Hello, I just finished the complete plan coinciding with two last weeks in which I have done two tests, one of 145k and 2800+, and the next week 300k and 3300+ in two stages (Saturday and Sunday). Today my legs are tired, but I am thinking about my next race, which would be on May 25, there is a month left. Can you help me choose what process I have to take with the plans until that date? Should I take a full week of recovery after finishing the plan? Thank you
nobody can help me
Most plans have a recovery week buit into the last week. I am assuming yours did that before your two big rides.
Therefore I would use this week as a light recovery week and then redo the last 3 weeks of the plan you have finished, assuming the last week is a taper week.
Thank you very much for the response. I did not take the rest of the fourth week when I did speciality, I did everything without a rest week. And another thing, in the end the date will be June 15 (race in the Pyrenees). What do you recommend until that date? Thanks again
Depending the importance of each of these races (A or B), I’d use the end of your Specialty plan leading into each race, with a recovery week after your first race. I recommend using the taper weeks built into the plans if you want to perform at your best.

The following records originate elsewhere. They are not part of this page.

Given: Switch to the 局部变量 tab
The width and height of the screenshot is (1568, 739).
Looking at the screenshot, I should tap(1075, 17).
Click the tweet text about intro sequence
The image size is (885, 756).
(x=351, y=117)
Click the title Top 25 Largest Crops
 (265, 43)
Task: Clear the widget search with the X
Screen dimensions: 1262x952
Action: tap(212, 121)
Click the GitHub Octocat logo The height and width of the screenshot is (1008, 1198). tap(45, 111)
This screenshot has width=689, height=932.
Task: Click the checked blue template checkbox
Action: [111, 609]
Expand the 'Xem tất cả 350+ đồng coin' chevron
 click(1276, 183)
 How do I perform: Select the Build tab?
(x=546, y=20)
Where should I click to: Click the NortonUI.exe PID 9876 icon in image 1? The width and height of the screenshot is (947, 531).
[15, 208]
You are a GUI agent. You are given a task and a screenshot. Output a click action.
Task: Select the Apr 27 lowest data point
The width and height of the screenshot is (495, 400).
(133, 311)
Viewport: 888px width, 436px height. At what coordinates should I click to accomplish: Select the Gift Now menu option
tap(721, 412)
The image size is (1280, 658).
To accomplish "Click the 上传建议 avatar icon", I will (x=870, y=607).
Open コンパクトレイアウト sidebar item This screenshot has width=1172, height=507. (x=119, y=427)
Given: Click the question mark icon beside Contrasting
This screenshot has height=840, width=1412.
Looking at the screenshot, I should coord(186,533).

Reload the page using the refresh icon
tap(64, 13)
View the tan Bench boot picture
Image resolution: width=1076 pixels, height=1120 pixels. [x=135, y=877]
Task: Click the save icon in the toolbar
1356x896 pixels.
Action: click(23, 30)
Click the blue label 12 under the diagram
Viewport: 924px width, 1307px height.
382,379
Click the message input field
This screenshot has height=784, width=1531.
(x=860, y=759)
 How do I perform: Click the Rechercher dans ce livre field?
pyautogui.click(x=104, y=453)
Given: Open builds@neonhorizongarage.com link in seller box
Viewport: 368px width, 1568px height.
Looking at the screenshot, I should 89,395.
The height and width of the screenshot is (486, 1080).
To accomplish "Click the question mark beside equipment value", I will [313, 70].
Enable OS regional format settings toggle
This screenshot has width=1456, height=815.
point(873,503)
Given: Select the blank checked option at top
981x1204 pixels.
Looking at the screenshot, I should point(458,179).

So if I have finished the plan with the priority A race, as has happened this past weekend, I take this week of recovery. I had thought of doing two weeks of build (from next week) and the next six until June 15, using the last six of the speciality. What do you think?
Not sure when your last recovery week was, but you may only need a day or two of easy rides before getting back into hard workouts. I’d just listen to your body and adjust accordingly.
That could work as well, just make sure you get a recovery week somewhere in the middle of that 8 week block.
The last of complete recovery without competition was the week of January 21
Fitness is gained during rest and recovery, so I wouldn’t be skipping these weeks. Training breaks you down and rest/recovery rebuilds you back stronger. So by skipping recovery and taper weeks you are only limiting your fitness potential come race day by carrying residual fatigue.